[Rows showing where targets appear]

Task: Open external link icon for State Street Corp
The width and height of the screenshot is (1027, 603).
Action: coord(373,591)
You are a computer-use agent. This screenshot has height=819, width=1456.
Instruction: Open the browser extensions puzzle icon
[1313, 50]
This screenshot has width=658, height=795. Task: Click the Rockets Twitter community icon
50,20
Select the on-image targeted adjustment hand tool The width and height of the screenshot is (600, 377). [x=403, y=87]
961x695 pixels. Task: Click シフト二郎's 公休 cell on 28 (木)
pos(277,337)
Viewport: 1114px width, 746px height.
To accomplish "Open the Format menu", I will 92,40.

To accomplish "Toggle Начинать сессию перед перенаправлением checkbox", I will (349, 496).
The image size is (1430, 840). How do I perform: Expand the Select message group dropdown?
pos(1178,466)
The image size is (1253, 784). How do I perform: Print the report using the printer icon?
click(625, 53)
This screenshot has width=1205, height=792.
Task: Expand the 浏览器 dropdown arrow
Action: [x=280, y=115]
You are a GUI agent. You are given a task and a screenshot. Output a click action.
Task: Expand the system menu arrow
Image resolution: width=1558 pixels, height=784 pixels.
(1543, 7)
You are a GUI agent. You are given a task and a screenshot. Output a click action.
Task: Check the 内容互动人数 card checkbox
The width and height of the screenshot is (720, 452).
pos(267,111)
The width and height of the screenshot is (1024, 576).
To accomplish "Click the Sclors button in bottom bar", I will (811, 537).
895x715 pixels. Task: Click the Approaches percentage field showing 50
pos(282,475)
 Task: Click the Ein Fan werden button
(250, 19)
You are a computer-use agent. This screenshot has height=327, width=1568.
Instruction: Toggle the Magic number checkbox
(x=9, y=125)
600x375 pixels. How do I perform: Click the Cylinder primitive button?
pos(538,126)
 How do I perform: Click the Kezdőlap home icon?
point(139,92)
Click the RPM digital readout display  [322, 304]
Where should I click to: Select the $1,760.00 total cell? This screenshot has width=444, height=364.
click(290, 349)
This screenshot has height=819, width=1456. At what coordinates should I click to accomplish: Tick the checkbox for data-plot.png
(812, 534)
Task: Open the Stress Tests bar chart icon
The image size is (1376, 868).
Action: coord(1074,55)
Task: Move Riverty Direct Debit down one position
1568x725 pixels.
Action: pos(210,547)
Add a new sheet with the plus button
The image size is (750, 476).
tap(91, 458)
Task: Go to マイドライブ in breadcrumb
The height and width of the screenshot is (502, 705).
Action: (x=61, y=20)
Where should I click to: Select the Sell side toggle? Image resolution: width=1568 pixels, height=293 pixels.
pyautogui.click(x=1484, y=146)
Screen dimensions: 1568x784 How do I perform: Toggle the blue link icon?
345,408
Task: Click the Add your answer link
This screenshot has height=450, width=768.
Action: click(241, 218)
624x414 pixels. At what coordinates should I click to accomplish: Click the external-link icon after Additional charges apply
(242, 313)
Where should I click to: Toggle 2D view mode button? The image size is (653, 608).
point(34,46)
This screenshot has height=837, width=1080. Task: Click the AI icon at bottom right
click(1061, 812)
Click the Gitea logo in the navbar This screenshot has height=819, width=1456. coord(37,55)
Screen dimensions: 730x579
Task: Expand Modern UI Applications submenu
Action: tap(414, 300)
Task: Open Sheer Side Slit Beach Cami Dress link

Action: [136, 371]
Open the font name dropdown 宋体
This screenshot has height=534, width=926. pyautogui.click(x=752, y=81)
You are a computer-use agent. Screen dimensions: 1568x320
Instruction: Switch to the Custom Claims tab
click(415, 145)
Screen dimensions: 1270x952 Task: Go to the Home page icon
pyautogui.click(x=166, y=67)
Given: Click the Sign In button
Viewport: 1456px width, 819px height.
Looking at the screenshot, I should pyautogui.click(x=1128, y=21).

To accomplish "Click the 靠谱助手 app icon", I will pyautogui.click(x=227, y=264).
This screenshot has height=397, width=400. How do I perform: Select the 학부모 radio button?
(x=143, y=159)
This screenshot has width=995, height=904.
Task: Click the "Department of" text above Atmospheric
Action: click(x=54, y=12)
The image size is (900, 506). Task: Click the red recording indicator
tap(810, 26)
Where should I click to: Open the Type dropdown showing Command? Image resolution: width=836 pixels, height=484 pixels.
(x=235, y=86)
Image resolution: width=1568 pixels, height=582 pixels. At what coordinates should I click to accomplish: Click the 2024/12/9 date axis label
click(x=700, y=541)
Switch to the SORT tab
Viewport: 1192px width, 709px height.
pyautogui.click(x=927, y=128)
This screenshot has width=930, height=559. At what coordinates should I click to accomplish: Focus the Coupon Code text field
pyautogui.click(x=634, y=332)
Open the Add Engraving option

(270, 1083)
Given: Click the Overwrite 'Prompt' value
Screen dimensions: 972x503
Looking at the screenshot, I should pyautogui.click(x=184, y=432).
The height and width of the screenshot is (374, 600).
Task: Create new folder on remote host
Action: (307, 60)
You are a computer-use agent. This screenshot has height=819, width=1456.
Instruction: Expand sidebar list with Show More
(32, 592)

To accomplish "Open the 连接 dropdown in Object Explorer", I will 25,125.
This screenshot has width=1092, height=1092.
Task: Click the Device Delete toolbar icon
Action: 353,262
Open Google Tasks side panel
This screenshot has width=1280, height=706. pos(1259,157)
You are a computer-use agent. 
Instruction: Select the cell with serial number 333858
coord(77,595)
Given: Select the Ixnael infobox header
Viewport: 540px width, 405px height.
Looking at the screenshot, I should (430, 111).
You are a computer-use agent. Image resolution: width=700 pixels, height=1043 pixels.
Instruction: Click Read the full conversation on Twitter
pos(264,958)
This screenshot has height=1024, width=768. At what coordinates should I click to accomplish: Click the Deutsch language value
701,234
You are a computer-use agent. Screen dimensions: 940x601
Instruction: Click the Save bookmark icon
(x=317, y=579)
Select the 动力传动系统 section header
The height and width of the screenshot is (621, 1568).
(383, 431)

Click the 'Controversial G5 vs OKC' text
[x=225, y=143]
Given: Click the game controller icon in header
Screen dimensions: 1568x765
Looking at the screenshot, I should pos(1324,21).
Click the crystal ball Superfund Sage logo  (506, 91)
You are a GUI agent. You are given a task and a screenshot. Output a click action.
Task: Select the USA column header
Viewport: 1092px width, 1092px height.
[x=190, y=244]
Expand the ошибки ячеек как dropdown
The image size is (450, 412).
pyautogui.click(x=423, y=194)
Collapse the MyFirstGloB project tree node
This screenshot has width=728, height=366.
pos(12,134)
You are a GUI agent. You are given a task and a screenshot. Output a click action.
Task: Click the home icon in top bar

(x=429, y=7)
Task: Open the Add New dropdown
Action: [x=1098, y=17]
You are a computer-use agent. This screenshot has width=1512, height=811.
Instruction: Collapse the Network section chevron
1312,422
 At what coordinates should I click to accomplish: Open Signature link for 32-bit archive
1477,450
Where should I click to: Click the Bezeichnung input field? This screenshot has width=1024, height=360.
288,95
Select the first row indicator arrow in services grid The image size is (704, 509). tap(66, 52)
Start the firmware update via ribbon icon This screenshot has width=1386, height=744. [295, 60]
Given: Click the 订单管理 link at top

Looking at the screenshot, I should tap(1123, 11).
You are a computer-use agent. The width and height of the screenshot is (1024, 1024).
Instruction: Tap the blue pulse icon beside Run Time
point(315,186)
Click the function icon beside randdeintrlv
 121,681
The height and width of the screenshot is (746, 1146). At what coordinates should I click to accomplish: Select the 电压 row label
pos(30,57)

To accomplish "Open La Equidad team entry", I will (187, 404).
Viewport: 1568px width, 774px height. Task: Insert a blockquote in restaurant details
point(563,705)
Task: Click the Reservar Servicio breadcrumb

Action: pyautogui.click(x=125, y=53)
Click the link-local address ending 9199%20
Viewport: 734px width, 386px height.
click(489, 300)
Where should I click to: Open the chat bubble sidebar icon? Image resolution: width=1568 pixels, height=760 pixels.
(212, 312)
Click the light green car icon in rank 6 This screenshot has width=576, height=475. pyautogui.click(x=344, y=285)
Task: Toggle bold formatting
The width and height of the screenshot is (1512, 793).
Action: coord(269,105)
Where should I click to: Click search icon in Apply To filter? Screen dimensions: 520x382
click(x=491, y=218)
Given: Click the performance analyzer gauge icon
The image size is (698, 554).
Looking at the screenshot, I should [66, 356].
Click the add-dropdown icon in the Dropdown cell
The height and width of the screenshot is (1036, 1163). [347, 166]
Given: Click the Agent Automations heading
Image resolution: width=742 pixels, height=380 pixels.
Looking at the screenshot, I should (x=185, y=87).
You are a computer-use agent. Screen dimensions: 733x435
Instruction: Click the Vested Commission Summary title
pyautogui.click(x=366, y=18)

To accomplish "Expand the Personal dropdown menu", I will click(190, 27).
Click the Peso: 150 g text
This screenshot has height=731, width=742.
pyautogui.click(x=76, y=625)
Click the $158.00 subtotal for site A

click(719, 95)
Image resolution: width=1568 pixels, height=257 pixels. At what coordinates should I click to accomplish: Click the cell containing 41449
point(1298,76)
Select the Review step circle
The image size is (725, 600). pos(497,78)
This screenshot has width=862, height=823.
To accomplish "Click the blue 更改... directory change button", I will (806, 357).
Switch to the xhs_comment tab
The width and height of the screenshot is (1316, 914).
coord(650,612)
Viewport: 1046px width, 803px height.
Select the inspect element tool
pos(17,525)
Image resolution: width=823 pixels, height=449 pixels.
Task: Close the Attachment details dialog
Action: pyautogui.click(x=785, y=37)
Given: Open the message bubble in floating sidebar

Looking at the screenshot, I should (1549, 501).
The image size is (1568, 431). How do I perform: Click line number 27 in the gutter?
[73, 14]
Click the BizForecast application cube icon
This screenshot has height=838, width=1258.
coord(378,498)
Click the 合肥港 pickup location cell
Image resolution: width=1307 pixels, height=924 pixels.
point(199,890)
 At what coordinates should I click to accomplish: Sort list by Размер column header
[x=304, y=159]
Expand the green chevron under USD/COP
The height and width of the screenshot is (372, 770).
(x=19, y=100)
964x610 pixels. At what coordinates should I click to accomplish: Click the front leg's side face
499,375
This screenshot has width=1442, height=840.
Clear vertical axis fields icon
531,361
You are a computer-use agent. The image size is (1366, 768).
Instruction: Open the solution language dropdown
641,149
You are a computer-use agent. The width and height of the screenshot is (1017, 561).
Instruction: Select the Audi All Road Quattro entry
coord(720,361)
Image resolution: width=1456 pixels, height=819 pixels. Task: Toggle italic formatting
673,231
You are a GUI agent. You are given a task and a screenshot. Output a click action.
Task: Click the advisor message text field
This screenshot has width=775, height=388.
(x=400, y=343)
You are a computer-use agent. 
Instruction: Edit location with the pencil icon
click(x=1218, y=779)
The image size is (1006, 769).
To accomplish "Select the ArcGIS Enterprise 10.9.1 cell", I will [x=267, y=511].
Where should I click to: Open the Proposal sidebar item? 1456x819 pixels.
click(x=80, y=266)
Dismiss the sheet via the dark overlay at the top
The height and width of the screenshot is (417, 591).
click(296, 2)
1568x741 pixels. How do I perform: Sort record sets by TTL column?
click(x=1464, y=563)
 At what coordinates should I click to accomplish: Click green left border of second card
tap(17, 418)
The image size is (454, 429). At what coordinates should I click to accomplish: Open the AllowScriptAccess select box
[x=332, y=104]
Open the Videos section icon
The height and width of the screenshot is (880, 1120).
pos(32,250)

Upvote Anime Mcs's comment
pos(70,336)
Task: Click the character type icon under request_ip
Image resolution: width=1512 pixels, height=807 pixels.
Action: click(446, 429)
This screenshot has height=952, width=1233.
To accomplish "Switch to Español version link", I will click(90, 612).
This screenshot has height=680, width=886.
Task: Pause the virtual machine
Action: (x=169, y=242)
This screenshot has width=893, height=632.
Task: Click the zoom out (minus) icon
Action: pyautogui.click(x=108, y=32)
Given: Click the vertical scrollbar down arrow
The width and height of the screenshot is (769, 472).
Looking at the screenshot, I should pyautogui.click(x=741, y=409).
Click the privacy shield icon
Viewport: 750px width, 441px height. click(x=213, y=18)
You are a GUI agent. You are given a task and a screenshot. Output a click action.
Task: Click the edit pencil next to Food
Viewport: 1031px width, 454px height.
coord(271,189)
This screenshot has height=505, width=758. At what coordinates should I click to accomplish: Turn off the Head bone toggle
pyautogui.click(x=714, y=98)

**Set exercise**
In the stretch of the listing from its start through "Action: [x=280, y=115]", substitute "jigsaw" for "puzzle". Give that stretch again with nothing else changed.

**Solution below**
Task: Open external link icon for State Street Corp
The width and height of the screenshot is (1027, 603).
Action: coord(373,591)
You are a computer-use agent. This screenshot has height=819, width=1456.
Instruction: Open the browser extensions jigsaw icon
[1313, 50]
This screenshot has width=658, height=795. Task: Click the Rockets Twitter community icon
50,20
Select the on-image targeted adjustment hand tool The width and height of the screenshot is (600, 377). [x=403, y=87]
961x695 pixels. Task: Click シフト二郎's 公休 cell on 28 (木)
pos(277,337)
Viewport: 1114px width, 746px height.
To accomplish "Open the Format menu", I will 92,40.

To accomplish "Toggle Начинать сессию перед перенаправлением checkbox", I will (349, 496).
The image size is (1430, 840). How do I perform: Expand the Select message group dropdown?
pos(1178,466)
The image size is (1253, 784). How do I perform: Print the report using the printer icon?
click(625, 53)
This screenshot has width=1205, height=792.
Task: Expand the 浏览器 dropdown arrow
Action: [x=280, y=115]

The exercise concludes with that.